These are some of the things parents tell us when we recommend that they stay and watch their kids in class…
“But my kid doesn’t want me to watch them in class.”
“It’s a perfect time for me to get work done in the car.”
“This is my quiet time, while they are in your class.”
“I go to the store and get all the shopping done.”
Ok, I’m going to do a little parenting lesson here. I hope I don’t offend anyone. Please keep in mind that this comes from being a successful parent, as well as from doing this for over 40 years and observing successful and not-so-successful parents.
Your kid DOES want you to stay and watch, no matter what they say. They are probably just afraid of your judgement. It is a sign that perhaps, just perhaps, they have experienced negative criticism from a parent before, or maybe they saw another parent being critical of a child and fear the same reaction. However, their subconscious DOES want you there, and wants you to support them with a thumbs up and a wink. There is nobody on this planet they want praise and admiration from more than YOU. They may say they don’t want you here because they know you don’t want to be here, but it just isn’t true. If you say to them, “I’m going to watch because I love watching you train and I don’t want to miss it,” you are telling your child how important they are to you and how important you know this training to be. Doing otherwise, tells them they are not important, and you put no value on the training. They will then put less value on the training and terrifyingly, less value on themselves.
We know you have work to do, bring it in and do it, or take 30 minutes off and come inside and read or something, then look up every so often and give them a smile.

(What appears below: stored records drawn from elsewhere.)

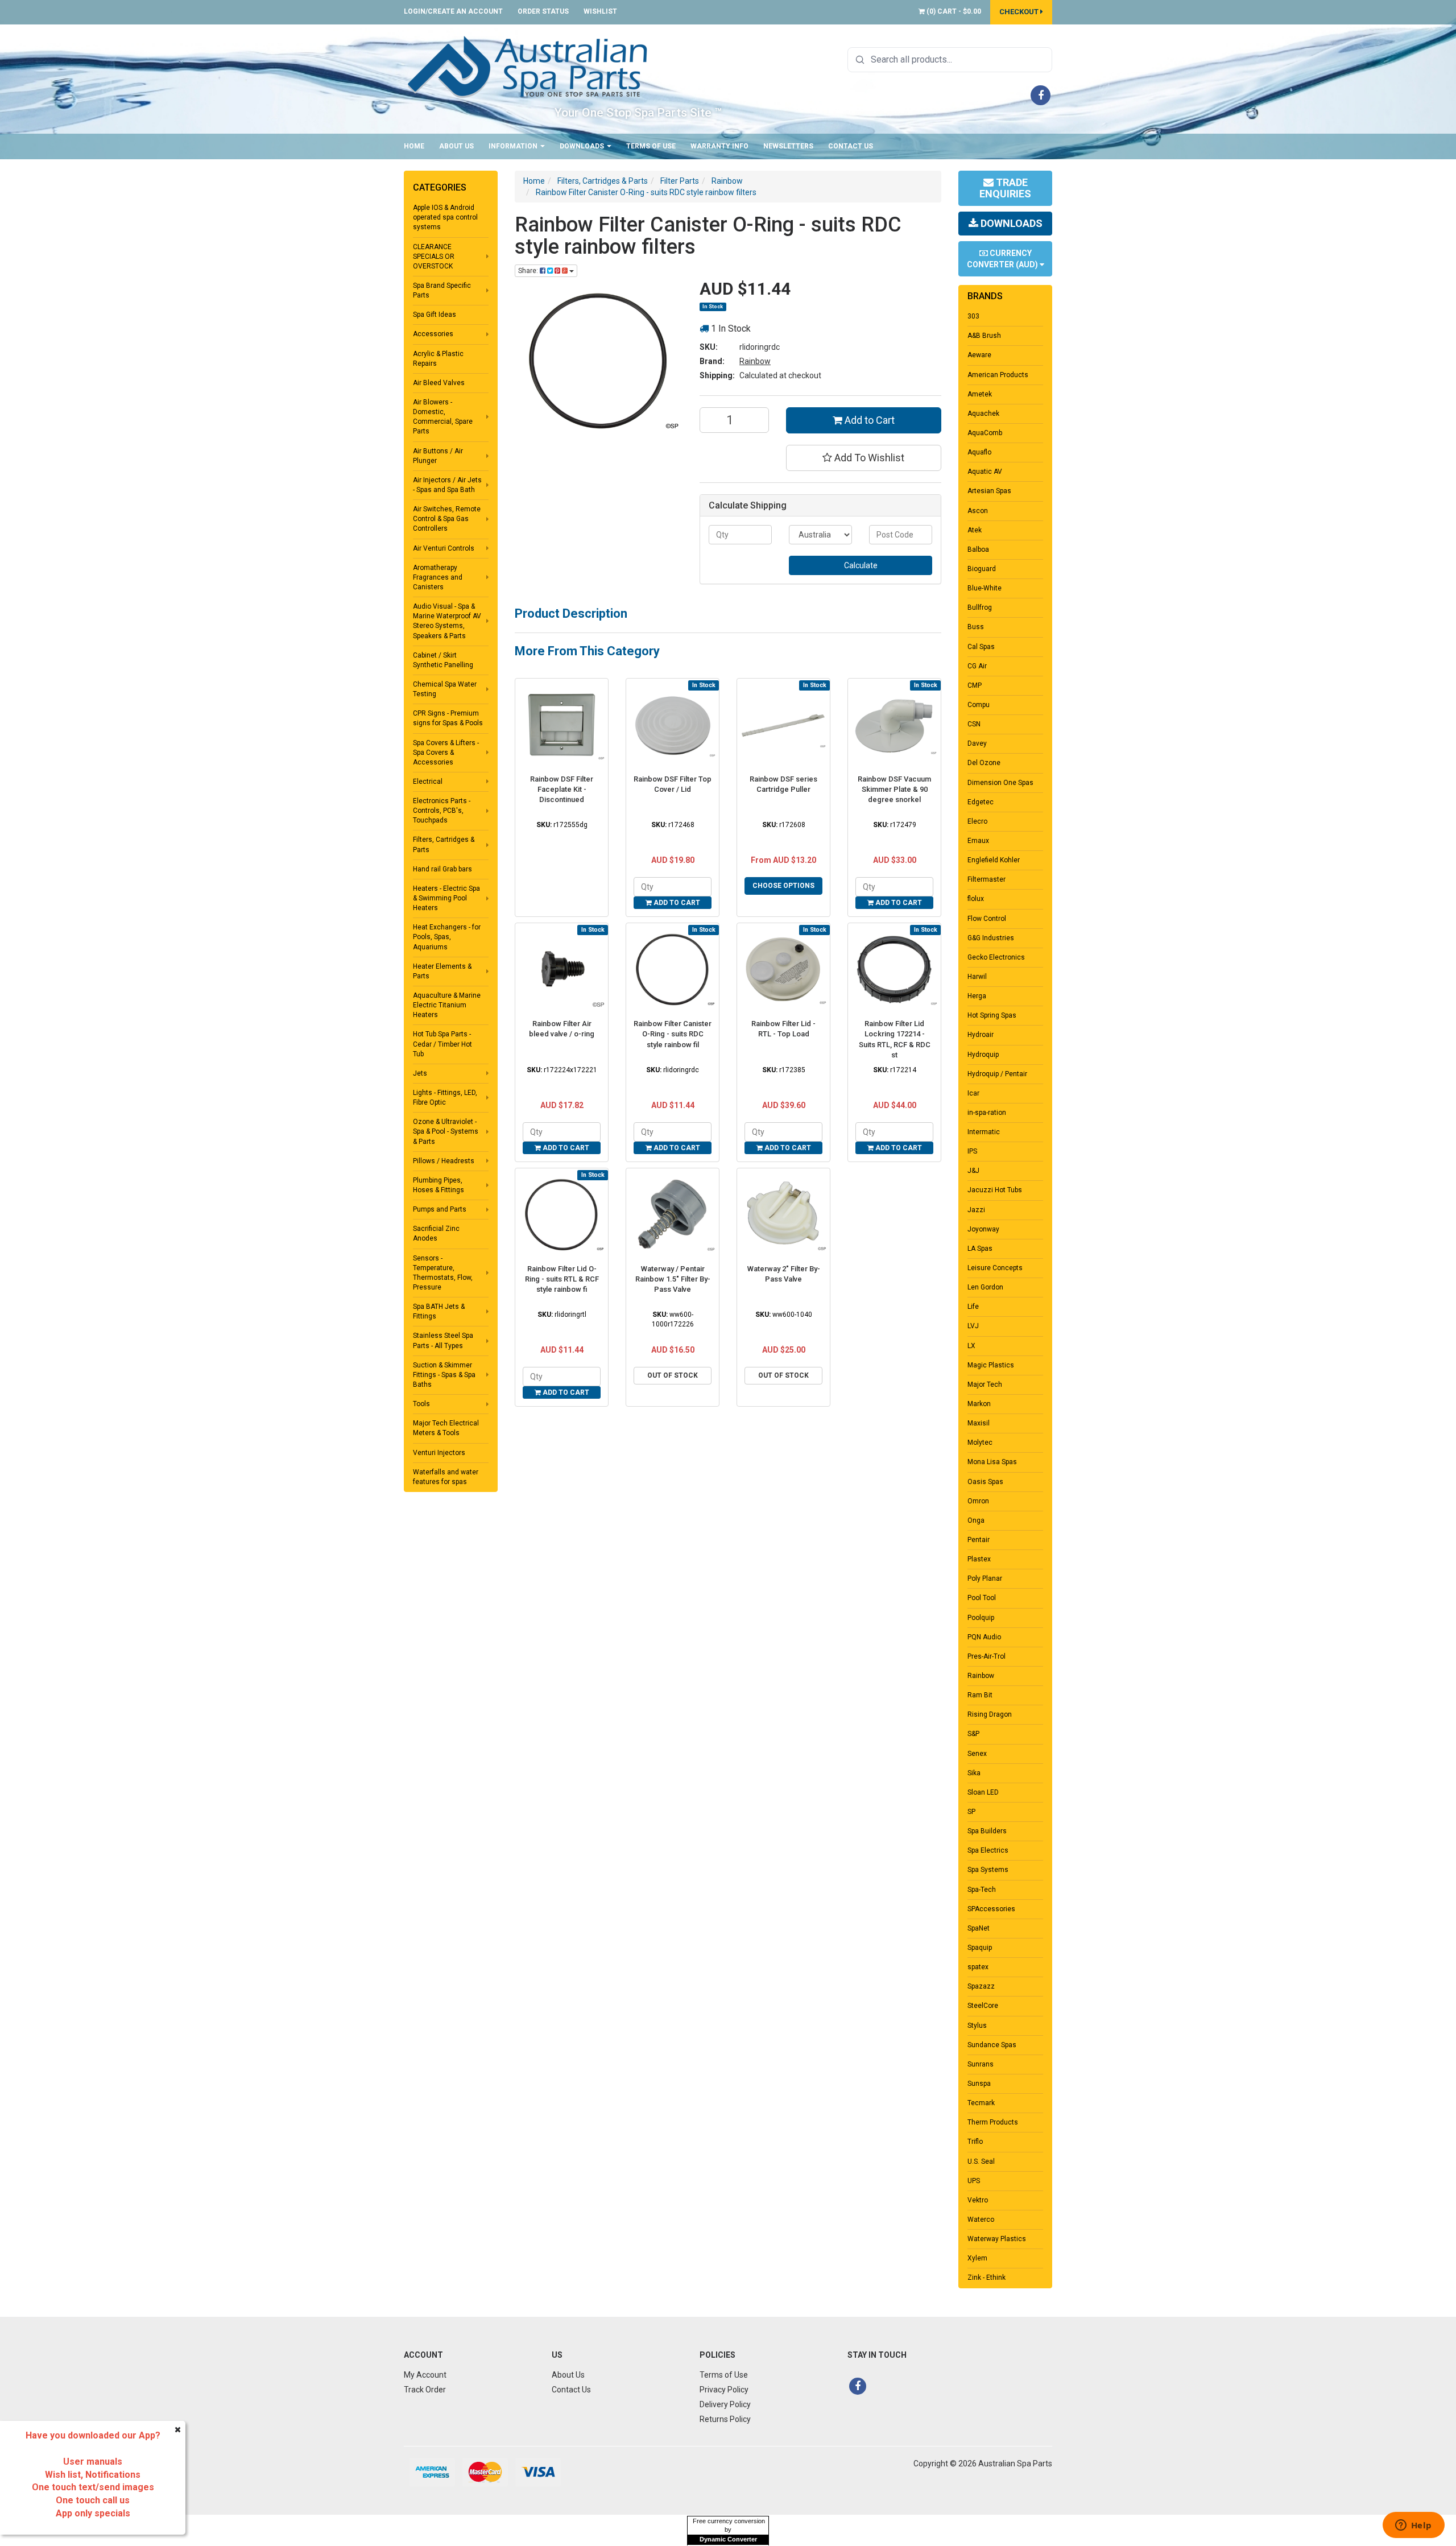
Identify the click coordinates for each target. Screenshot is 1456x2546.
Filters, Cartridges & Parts (443, 844)
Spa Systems (987, 1870)
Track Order (425, 2389)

After class, tell them how proud you are of them, don’t be critical, that’s our job. We’re the coaches, you are their biggest cheerleader. Remember, it is all about positive reinforcement. It may annoy you that we will let some things we see go, but we really do know what we’re doing. If we fix it, it’s fixed. If they fix it, it’s fixed and they realize it was hard work that got them there. Whatever it is, we know that it will be fixed in time with development of strength and flexibility as well as neural learning, not through correction that makes them hate it. If you are critical, or complain about waiting for them, or complain about the cost, or the drive, they are going to want to quit. Remember what I said, there is no one on the planet they want to impress more than you. If you give them the impression that they are a burden, they will want to quit.

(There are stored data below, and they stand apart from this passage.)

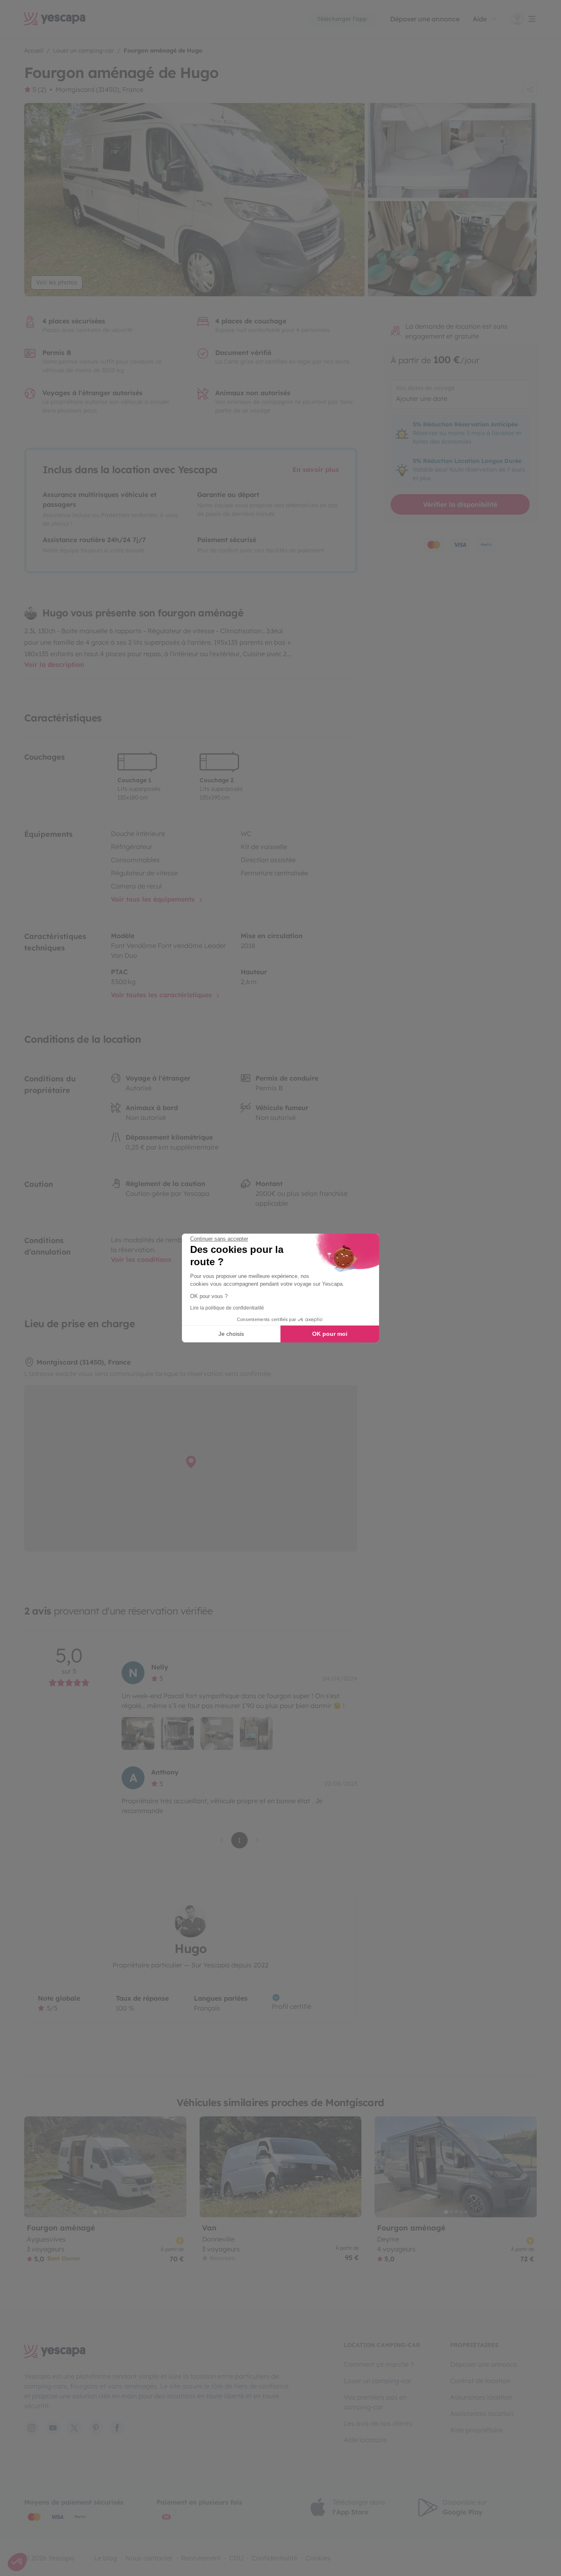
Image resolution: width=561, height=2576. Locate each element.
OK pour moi (329, 1333)
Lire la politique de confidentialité (227, 1308)
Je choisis (231, 1333)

We all dread working out, kids too, but no one regrets the results. You may dread bringing them, but no parent EVER has regretted their child earning a Black Belt.
Bonus lesson, do you want a 100% guarantee that your child will make Black Belt? That’s easy, do class with them, earn it together. These are some of the parents who earned their Black Belt with their child here: Amy Fleece (3 kids), Caroline Coons (2 kids), Monika Man, Tish Jordan, Sarah and Eric VanZytveld, Kelly Conrad, Jeremy Peterson, Jerry Yagy, Ryan Bremner, Gina Gier, Jamie Giraldo, Crystal Hagelberg (3 kids), Lori Henderson, Jamie Meirowsky (2 kids), John and Jennifer Miller (2 kids), Christine Orsini, Phil Penticost, Michael Niewdowski.

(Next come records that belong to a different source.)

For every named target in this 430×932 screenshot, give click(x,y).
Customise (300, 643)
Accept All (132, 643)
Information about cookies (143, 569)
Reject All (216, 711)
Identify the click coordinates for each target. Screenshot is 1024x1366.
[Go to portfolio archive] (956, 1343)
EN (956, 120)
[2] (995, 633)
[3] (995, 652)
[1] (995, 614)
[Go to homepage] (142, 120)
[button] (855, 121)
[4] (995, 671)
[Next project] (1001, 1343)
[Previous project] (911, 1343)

The White Belt is the most difficult belt to get, believe it or not, because people just can’t seem to get themselves started. Once you start, the next belt keeps you motivated to learn more, to achieve more. Mom’s you don’t have to start with a White Belt. You get a month free if you begin in the next 30 days, and to honor Mother’s Day, you will begin with a Pink Belt. Many of the women on that list above started on the same special and ended up earning their Black Belts. You can too, no, really, YOU. I’m serious. Whatever self-doubts you have, they had them too, or worse. You can do this, and you will love it. Talk to Mrs. Jannel or myself and let’s get you in class too.
At the very least parents, show your child how important they are and how important this training is. Be here for them and let them know you love watching them work hard, and improve.